Challenge Description

Given a sorted array and a target value, return the index if the target is found. If not, return the index where it would be if it were inserted in order.

You may assume no duplicates in the array.

Example 1:

Input: [1,3,5,6], 5
Output: 2

Example 2:

Input: [1,3,5,6], 7
Output: 4

Naive Solution

The insert position is the index which element’s value is greater or equal with target.
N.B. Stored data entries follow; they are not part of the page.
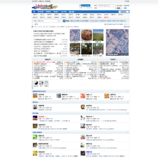Open the forum with red-orange square icon
Image resolution: width=158 pixels, height=158 pixels.
pyautogui.click(x=83, y=96)
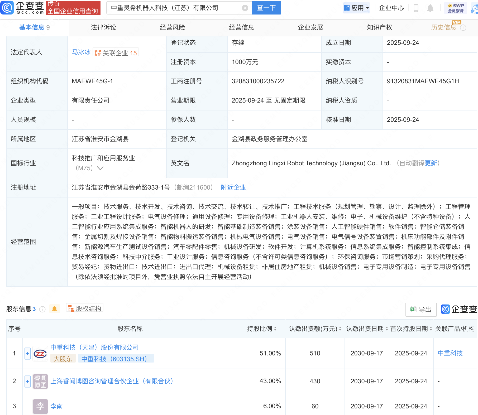Click the info icon next to 历史信息
478x415 pixels.
(x=463, y=28)
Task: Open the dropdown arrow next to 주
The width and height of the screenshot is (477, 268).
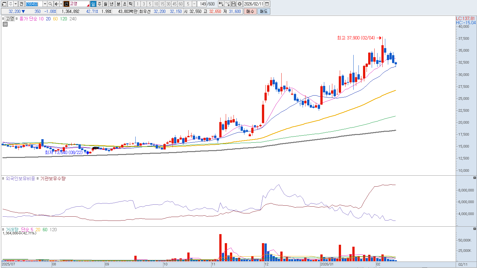Action: tap(16, 4)
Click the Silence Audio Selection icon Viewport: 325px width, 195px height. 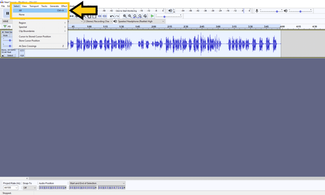point(104,16)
So we scan linearly the array will find the answer.

class Solution {
public:
  int searchInsert(vector<int>& nums, int target) {
    int i;
    for(i=0; i < nums.size(); i++) {
      if(nums[i] >= target)
        return i;
    }
    return i;
  }
};

Approach with Binary Search

When the target element is in array, binary search will found the position in time complexity of $O(logN)$.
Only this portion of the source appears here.